骨女のモチーフとなった『伽婢子』の牡丹灯籠は、次のような物語です。


 天文(1532~1555)戊申の年のこと。
 五条京極に住む荻原新之丞は妻に先立たれてからというもの、ひたすら悲しみにくれる日々を送っていました。
 盆を迎え、今年は妻さえ無き名の数に入ってしまったと経を読み回向して、友の誘いを得ても遊びに出ることはなく、ただ門に佇みぼんやり呆けるばかりでした。

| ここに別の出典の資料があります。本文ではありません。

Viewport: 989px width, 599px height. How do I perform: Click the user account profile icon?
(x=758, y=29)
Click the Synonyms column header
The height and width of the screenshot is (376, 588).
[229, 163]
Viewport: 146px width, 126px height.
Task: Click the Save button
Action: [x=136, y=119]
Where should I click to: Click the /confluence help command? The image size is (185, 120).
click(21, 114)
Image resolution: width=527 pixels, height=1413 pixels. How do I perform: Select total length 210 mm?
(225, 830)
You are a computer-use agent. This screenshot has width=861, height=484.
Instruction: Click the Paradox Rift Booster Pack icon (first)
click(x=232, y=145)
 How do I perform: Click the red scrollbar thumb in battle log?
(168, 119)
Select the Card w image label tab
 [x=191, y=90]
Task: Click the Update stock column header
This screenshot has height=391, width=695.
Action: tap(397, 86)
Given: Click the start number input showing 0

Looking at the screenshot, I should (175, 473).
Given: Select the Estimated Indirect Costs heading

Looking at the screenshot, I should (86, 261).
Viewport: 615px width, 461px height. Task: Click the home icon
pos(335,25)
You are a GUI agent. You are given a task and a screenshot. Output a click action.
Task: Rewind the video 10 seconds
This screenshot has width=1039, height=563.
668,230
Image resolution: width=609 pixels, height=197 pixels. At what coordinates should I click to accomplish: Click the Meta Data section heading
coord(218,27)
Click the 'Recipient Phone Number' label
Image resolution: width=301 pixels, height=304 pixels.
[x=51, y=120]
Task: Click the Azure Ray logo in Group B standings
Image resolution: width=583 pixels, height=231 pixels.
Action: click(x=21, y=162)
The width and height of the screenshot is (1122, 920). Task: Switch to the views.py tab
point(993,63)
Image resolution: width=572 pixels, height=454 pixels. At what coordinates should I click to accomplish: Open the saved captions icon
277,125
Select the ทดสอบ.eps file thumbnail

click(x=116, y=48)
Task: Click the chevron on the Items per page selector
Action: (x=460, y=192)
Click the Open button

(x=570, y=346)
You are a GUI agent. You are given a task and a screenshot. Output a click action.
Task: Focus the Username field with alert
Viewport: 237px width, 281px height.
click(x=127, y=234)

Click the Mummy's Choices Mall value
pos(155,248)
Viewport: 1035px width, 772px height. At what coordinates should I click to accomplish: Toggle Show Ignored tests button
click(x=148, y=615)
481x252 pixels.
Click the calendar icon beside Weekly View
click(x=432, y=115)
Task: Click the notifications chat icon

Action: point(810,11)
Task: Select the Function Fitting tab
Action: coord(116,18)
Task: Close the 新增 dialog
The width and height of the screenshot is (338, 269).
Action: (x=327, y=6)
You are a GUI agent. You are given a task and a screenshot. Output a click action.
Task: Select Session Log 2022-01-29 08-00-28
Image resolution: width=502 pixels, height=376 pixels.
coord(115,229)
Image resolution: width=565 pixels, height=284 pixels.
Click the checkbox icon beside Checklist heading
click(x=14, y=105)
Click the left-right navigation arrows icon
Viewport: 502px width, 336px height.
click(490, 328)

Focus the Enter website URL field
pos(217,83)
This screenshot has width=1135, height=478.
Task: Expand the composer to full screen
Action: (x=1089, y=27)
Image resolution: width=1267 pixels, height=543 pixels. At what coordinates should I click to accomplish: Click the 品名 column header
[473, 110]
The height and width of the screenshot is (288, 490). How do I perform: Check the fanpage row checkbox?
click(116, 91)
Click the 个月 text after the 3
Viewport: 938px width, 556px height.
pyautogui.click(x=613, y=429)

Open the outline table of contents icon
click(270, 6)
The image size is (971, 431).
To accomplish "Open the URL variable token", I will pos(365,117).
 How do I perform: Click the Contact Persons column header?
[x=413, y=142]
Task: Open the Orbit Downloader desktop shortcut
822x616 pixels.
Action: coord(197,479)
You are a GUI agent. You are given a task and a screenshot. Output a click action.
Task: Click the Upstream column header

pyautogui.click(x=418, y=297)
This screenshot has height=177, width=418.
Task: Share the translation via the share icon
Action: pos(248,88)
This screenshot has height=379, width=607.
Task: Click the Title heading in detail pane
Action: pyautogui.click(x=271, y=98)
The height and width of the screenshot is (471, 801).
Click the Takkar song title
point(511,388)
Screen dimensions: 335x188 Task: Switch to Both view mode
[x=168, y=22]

 七月十五日の夜更け、遊び歩く人の姿も稀となり静寂が訪れた頃、二十歳ばかりの美女が十四、五ばかりの女の童に美しい牡丹灯籠を持たせて通り過ぎていきました。
 女はまるで天女が空から降りてきたか、あるいは乙姫が海から出てきたかというほどに人間離れした美貌の持ち主で、新之丞は思わず彼女の後ろについて歩きだしました。
 しばらく進むと女は後ろを顧みて、新之丞に向かって「お送り下さい」と声をかけました。
 新之丞が戯れに、もう夜遅いからと我が家へ誘うと、女は笑ってこれに応じました。
 女の童に酌を取らせて酒を飲み、言葉を交わし、やがて二人は契りを結ぶまでに至りました。まだ交わす睦言も尽きないうちに夜明けを迎え、女は己の素性を明かして去っていきました。

 それからというもの、女は夜毎に新之丞の元を訪れて明け方になると帰っていくようになりました。新之丞は彼女の虜となり、毎夜通い来る嬉しさのため昼間は他人に会うことさえなくなりました。
 このような暮らしは既に二十日余り続いてました。隣に住む翁は、毎晩新之丞の家から若い女の声がすることを怪しみ、あるとき壁の隙間から隣家を覗いて様子を窺いました。
 翁が目にしたのは、灯火に照らされ向かい合って座る新之丞と、一揃いの白骨でした。
 新之丞が語りかけると白骨は手足を動かし、また声を発してそれに応じています。
 翁は大いに驚き、夜明けを待ってあの客人は何者かと新之丞を問い詰めました。しかし新之丞は女のことを隠して語ろうとしません。
 そこで翁は自分が昨夜見たことをありのまま語ります。
 「あなたは幽陰気の霊と座してこれを知らず、穢れて邪なる妖魅と共に寝ながらそのことに気付いていない。たちまちに精気を奪われ、災いが起こって病に罹り、手の施しようもなくなってしまうだろう」と説得されて、新之丞は初めて驚き恐怖を覚え、事の次第を語るのでした。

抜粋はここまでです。